The origin project is PreSumm. I modified codes of this project because the version of PyTorch is different and I suit my development environment.
- origin paper : Text Summarization with Pretrained Encoders (EMNLP, 2019)
- PreSumm PyTorch version : 1.1.0, My Pytorch version : 1.11.0
Results on CNN/DailyMail (2022.04.05):
Models | ROUGE-1 | ROUGE-2 | ROUGE-L |
---|---|---|---|
BertSumExt | 42.89 | 20.09 | 39.33 |
BertSumAbs | 41.23 | 18.86 | 38.27 |
Results on XSum (2022.04.07):
Models | ROUGE-1 | ROUGE-2 | ROUGE-L |
---|---|---|---|
BertSumExt | 21.74 | 4.27 | 16.99 |
Python version : This code is in Python 3.8
PyTorch version : This code is in PyTorch 1.11.0
The only difference from the origin project is the /src
. So, please make directories as follows.
/bert_data
/models
/logs
/results
The input document and gold summary are randomly picked from CNN/DailyMail testset.

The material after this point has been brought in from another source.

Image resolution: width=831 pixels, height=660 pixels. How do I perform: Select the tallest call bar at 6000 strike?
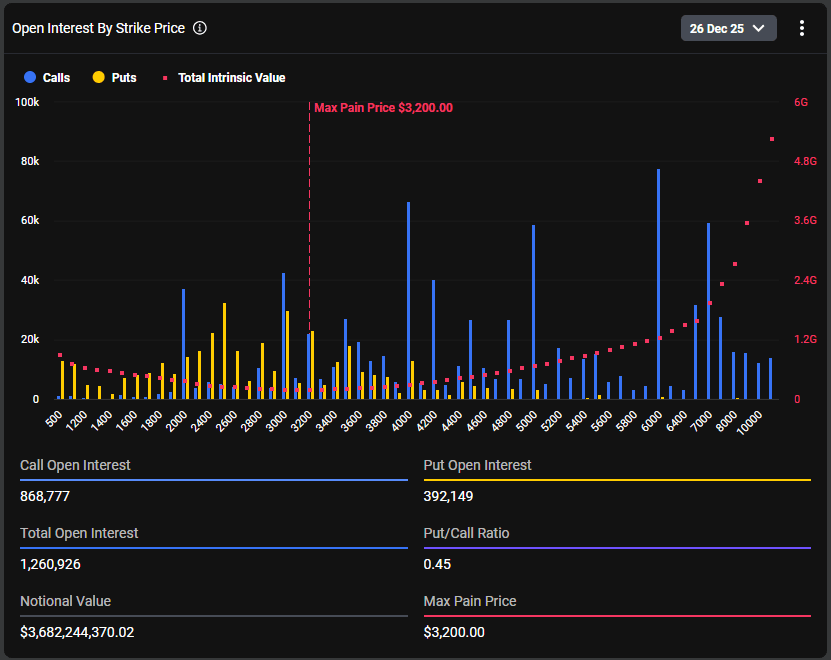click(658, 284)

The sentences in red are extracted by the BertSumExt, and the sentences in green are similar to the generated summary of BertSumAbs. I find the summary of BertSumAbs tends to copy sentences from input documents. CNN/DailyMail dataset has extractive characteristics, so this phenomenon occurs when this model is fine-tuned with this dataset.